Cristóbal tenía un ojo limpio, en sus imágenes, se ve la pureza, la curiosidad de un niño. Empezó con la cámara a los 40 años. Tuvo el poder de grabar lo cotidiano y transformarlo en películas, que fueron narradas  por grandes locutores ecuatorianos, como Carlos Rodríguez Coll.

La mejor definición de este hombre, es la que encontró su nieto. Ricardo dice que Cristóbal fue un cronista. Y lo fue, parece que Cristóbal siempre estaba buscando, siempre estaba cazando historias.

Este hombre que murió a los 84 años, tuvo un privilegio: una cámara en una época, en que era una utopía, pero una cámara sin su mirada, que se maravillaba por todo lo que veía, hubiese sido solo un objeto.

 

Ahora es el nieto, quien tiene el privilegio. Ricardo vive en Santo Domingo de los Tsáchilas. El encuentro en Quito, fue una coincidencia. La mayor parte del tiempo está en la hacienda San Cristóbal, heredada de su abuelo. Todos los días se levanta a las cinco de la mañana, para descubrir una nueva cinta. Cada día, le dedica dos horas a este trabajo.

Hasta la fecha, durante cinco años apenas vio el veinte por ciento de los rollos guardados. Y son pocos los que ha digitalizado. Lo hace en la cinemateca de la Casa de la Cultura del Ecuador. Tiene un pacto con la institución, él usa la máquina digitalizadora y a cambio  entrega las cintas originales.

Ricardo extraña a su abuelo. Se nota en su voz el cariño… la nostalgia.

-Se le extraña al abuelo y más aún, cuando cada vez más,  voy descubriendo que mi abuelo era más de lo que yo pensé. Pero yo estoy aquí y quiero mostrarle a la gente lo que él hizo y que esto quede para la historia del Ecuador.

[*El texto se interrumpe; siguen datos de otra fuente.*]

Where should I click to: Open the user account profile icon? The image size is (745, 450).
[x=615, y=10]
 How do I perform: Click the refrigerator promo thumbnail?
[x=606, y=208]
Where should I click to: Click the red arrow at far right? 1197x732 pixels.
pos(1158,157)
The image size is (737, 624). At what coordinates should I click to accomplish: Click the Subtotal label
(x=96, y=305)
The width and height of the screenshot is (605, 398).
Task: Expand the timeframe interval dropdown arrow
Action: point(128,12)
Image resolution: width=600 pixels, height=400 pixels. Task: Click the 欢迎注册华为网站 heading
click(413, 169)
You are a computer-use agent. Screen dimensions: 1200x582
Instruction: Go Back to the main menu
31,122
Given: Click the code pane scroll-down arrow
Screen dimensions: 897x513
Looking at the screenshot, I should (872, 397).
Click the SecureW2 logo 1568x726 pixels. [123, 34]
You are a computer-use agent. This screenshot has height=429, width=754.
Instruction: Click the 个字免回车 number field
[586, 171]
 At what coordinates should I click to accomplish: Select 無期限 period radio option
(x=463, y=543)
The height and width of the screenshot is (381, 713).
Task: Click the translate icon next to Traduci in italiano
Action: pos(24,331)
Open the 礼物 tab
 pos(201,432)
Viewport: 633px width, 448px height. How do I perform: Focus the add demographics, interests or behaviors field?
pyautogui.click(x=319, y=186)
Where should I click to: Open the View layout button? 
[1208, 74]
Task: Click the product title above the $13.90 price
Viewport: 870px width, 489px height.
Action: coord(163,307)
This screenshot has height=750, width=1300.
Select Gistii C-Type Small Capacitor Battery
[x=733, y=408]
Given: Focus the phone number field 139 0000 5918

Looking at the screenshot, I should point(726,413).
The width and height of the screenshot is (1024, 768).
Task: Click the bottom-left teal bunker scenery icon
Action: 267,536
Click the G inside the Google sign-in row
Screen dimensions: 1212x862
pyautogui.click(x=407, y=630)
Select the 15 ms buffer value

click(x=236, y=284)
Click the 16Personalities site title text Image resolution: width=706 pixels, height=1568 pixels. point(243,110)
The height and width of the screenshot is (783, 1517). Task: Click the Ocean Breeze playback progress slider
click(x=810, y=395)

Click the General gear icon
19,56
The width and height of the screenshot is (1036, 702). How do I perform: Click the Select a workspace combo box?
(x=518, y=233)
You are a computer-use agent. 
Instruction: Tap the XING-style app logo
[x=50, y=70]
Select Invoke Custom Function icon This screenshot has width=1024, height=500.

El ruido de afuera nunca paró. Pero escuchar a Ricardo me hizo olvidar el tráfico de la ciudad. Después de la conversación, entramos a un cuarto, en donde está un proyector. Sobre la pared blanca, aparece una imagen que mide quizá, treinta por veinte centímetros. Son tomas de un Ambato que no reconocemos. No solo porque somos jóvenes, sino porque nadie nos lo contó. Por eso Cristóbal y Ricardo son importantes. El abuelo porque registró la memoria y el nieto porque ahora la está mostrando, como quien reivindica el derecho de mirar un lugar que nos pertenece.

Pasaron dos horas de estar en casa de Ricky, no supimos hasta el final, que le gustaba que lo llamaran de este modo. Ahora ya no es un extraño, estamos agradecidos por el intercambio de imágenes y palabras. Sellamos el encuentro con una selfie. Nos volvemos en el ascensor claustrofóbico hasta el subterráneo, cada uno pensando en qué hacer con lo que recibió.